- American theatrical release poster under the title Black Trash
- Directed by: Christopher Rowley
- Written by: Bima Stagg
- Produced by: Martin Wragge
- Starring: Nigel Davenport Ken Gampu Bima Stagg
- Cinematography: Fred Tammes^{[citation needed]}
- Music by: Trevor Rabin
- Distributed by: Synapse Films (DVD)
- Release date: 1976;
- Running time: 87 minutes
- Country: South Africa
- Language: English

= Death of a Snowman =

Death of a Snowman (also released under the titles Soul Patrol, and Black Trash, is a 1976 action-crime thriller film directed by Christopher Rowley, written by Bima Stagg and produced by Martin Wragge. Starring Nigel Davenport, Ken Gampu and Bima Stagg, the film is recognized as a rare international crossover combining conventions of American blaxploitation cinema with the socio-political backdrop of apartheid-era South Africa. The film's musical score was composed by Trevor Rabin, who later gained international fame with the rock band Yes and as a film composer.

== Premise ==
In Johannesburg, high-profile figures in organized crime are systematically murdered. Steve Chaka (Ken Gampu), an investigative reporter, discovers that the killings are executed by a clandestine vigilante group known as "War on Crime." Chaka collaborates with police lieutenant Ben Deel (Nigel Davenport) to follow tips regarding upcoming targets, leading them into conflict with both the vigilantes and the criminal underworld as they attempt to uncover who is directing the group.
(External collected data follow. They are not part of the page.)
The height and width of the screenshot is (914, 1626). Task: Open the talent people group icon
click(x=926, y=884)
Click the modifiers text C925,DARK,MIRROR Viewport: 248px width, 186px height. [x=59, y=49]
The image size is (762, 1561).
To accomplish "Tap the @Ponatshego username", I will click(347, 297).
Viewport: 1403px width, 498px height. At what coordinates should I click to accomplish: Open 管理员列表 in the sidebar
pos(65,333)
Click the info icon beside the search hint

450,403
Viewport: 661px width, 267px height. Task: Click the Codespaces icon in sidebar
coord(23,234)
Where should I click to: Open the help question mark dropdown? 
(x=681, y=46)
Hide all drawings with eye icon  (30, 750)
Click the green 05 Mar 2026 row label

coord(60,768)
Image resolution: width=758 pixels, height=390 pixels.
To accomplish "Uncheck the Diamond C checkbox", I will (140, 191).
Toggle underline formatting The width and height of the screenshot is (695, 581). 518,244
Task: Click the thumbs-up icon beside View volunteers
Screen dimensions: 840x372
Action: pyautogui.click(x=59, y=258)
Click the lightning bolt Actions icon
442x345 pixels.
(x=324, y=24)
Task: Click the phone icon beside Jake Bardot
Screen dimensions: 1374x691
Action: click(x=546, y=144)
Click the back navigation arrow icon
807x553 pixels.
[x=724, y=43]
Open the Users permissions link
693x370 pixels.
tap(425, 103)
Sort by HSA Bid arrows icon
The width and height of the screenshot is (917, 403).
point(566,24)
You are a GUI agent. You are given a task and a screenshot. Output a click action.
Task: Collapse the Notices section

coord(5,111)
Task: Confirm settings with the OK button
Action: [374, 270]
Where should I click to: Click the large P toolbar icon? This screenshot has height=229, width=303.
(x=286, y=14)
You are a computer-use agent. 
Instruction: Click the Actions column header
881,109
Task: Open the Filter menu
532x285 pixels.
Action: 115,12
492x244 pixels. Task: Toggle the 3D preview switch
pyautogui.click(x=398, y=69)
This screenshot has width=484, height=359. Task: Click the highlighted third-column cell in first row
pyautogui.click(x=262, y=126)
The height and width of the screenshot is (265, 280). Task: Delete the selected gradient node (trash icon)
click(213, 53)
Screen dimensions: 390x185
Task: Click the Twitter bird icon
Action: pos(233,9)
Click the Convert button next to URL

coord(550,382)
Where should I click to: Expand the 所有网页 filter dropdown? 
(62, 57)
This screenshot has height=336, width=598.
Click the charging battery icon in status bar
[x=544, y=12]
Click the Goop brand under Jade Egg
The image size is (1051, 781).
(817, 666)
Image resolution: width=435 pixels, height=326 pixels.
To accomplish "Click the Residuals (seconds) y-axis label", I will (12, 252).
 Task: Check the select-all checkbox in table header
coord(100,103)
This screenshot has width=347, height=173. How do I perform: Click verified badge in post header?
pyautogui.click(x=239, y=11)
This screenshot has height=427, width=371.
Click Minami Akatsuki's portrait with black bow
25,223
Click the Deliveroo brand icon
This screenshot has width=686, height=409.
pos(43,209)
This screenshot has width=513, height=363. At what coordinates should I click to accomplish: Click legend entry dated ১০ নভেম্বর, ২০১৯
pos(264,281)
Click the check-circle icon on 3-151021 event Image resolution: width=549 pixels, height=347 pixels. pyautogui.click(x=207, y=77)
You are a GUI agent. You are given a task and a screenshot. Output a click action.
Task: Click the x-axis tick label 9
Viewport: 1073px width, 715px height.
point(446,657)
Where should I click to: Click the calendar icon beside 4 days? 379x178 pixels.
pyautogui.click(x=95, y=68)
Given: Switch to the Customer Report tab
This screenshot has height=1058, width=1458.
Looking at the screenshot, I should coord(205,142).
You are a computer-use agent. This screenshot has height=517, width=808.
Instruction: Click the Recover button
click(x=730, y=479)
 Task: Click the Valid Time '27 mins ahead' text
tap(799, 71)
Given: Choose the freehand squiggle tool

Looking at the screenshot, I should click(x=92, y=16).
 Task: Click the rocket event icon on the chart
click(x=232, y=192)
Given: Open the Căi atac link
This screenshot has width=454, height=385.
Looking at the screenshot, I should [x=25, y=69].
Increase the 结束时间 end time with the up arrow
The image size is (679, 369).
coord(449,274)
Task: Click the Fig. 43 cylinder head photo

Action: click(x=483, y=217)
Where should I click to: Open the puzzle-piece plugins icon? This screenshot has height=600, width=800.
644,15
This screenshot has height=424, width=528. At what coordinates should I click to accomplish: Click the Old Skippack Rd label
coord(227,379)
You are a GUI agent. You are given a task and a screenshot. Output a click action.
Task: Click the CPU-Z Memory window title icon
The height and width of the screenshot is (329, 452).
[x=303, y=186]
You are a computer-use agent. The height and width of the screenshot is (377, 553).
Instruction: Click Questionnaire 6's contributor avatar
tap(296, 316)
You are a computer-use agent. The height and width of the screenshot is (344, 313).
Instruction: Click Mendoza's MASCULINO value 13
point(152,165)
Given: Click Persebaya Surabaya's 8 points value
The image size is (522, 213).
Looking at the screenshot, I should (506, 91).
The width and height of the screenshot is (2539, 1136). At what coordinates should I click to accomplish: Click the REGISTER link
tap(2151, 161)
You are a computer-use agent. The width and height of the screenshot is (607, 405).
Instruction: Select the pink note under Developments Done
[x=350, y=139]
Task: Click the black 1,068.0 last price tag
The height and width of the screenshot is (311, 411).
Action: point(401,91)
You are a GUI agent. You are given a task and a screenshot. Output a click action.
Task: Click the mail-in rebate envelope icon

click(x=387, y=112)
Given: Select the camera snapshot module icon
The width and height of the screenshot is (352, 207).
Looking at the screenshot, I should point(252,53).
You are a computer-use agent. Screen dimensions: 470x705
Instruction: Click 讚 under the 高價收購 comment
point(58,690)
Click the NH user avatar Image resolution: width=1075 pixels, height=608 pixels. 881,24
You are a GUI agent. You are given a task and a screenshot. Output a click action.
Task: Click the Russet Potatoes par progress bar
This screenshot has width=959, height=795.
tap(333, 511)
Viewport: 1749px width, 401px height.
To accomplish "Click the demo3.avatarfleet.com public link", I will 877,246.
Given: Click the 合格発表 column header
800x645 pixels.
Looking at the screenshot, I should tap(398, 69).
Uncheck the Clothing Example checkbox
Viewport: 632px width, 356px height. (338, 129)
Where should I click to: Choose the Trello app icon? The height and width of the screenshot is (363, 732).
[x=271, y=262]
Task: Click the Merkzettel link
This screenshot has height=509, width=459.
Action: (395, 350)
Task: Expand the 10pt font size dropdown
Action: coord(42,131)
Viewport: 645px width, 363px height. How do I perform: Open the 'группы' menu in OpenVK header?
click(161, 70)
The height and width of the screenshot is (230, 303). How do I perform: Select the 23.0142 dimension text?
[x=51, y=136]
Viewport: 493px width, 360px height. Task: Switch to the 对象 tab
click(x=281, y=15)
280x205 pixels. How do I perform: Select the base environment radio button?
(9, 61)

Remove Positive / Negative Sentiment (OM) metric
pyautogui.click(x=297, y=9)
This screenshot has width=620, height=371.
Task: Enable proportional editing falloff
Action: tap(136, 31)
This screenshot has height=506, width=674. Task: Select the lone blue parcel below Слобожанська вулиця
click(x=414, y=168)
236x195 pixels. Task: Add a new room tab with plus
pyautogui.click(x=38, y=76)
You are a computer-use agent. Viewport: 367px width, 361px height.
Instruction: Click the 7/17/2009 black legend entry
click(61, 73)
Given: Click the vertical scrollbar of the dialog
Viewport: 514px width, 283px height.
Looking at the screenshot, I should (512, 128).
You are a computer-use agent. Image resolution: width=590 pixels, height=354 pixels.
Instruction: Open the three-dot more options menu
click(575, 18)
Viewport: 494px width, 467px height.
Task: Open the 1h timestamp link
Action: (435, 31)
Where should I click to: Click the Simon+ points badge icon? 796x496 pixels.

== Production and release ==
Principal photography took place on location in South Africa during the mid-1970s. Due to its interracial lead casting and sensitive socio-political backdrop, the film encountered varied international distribution channels and alternative titles across regional markets, including its release as Soul Patrol in North American home video markets. In 2010, the film received an authorized digital restoration and DVD release via Synapse Films.

== Critical reception ==
Critical coverage in Slant Magazine noted its distinctive blend of gritty urban crime aesthetics and South African regional commentary.